[Records]
——

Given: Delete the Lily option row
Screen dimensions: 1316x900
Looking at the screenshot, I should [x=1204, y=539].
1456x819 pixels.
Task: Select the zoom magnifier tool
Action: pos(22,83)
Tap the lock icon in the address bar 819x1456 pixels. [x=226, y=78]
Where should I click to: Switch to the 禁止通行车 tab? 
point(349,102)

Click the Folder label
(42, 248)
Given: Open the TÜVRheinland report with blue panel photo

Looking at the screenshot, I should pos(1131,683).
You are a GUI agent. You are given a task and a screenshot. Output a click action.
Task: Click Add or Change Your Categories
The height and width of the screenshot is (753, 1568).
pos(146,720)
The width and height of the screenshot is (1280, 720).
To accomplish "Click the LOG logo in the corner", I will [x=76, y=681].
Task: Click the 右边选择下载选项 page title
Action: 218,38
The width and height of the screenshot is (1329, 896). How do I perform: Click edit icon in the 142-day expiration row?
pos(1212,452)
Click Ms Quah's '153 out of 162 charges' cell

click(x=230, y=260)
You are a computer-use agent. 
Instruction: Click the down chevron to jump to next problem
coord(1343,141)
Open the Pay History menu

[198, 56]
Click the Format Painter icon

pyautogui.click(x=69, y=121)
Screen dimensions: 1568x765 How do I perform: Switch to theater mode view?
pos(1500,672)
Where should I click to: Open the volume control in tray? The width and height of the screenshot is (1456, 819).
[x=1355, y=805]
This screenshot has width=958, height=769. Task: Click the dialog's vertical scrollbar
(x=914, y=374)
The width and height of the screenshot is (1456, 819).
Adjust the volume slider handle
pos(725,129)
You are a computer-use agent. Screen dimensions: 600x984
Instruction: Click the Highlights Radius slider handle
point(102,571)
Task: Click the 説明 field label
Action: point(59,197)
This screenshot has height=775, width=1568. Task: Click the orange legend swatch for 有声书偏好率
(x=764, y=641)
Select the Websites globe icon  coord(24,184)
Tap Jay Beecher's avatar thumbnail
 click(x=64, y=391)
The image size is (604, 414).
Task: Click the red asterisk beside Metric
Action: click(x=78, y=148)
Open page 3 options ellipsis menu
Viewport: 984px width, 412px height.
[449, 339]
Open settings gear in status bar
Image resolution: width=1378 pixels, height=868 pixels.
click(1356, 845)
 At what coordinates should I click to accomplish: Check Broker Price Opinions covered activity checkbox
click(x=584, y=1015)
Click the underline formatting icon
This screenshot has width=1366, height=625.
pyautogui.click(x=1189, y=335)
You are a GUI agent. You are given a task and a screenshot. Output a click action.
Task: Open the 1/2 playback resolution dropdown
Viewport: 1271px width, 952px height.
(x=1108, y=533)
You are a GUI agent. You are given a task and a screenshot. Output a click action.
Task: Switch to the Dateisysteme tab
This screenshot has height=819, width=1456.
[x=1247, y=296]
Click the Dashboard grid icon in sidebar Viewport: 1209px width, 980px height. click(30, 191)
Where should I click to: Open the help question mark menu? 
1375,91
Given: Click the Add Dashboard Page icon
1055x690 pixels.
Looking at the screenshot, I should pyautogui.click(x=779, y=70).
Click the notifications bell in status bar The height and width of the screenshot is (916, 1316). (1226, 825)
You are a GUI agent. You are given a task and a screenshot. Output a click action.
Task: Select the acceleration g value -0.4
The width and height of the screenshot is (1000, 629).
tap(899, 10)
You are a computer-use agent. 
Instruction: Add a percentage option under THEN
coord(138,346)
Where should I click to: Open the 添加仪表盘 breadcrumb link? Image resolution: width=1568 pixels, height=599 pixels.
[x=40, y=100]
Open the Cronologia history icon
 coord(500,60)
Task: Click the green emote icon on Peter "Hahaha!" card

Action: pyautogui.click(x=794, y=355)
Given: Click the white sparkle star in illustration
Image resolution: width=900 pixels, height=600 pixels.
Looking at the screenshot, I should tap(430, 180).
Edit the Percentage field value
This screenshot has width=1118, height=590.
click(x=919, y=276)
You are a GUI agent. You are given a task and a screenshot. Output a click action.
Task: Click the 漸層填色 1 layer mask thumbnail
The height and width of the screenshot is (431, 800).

——

[Task description]: Copy the data word for word, beginning at the line containing "Tap Jay Beecher's avatar thumbnail" and continuing through the end of the data.

[The reply]:
Tap Jay Beecher's avatar thumbnail
 click(x=64, y=391)
The image size is (604, 414).
Task: Click the red asterisk beside Metric
Action: click(x=78, y=148)
Open page 3 options ellipsis menu
Viewport: 984px width, 412px height.
[449, 339]
Open settings gear in status bar
Image resolution: width=1378 pixels, height=868 pixels.
click(1356, 845)
 At what coordinates should I click to accomplish: Check Broker Price Opinions covered activity checkbox
click(x=584, y=1015)
Click the underline formatting icon
This screenshot has width=1366, height=625.
pyautogui.click(x=1189, y=335)
You are a GUI agent. You are given a task and a screenshot. Output a click action.
Task: Open the 1/2 playback resolution dropdown
Viewport: 1271px width, 952px height.
(x=1108, y=533)
You are a GUI agent. You are given a task and a screenshot. Output a click action.
Task: Switch to the Dateisysteme tab
This screenshot has height=819, width=1456.
[x=1247, y=296]
Click the Dashboard grid icon in sidebar Viewport: 1209px width, 980px height. click(30, 191)
Where should I click to: Open the help question mark menu? 
1375,91
Given: Click the Add Dashboard Page icon
1055x690 pixels.
Looking at the screenshot, I should pyautogui.click(x=779, y=70).
Click the notifications bell in status bar The height and width of the screenshot is (916, 1316). (1226, 825)
You are a GUI agent. You are given a task and a screenshot. Output a click action.
Task: Select the acceleration g value -0.4
The width and height of the screenshot is (1000, 629).
tap(899, 10)
You are a computer-use agent. 
Instruction: Add a percentage option under THEN
coord(138,346)
Where should I click to: Open the 添加仪表盘 breadcrumb link? Image resolution: width=1568 pixels, height=599 pixels.
[x=40, y=100]
Open the Cronologia history icon
 coord(500,60)
Task: Click the green emote icon on Peter "Hahaha!" card

Action: pyautogui.click(x=794, y=355)
Given: Click the white sparkle star in illustration
Image resolution: width=900 pixels, height=600 pixels.
Looking at the screenshot, I should tap(430, 180).
Edit the Percentage field value
This screenshot has width=1118, height=590.
click(x=919, y=276)
You are a GUI agent. You are given a task and a screenshot. Output a click action.
Task: Click the 漸層填色 1 layer mask thumbnail
The height and width of the screenshot is (431, 800).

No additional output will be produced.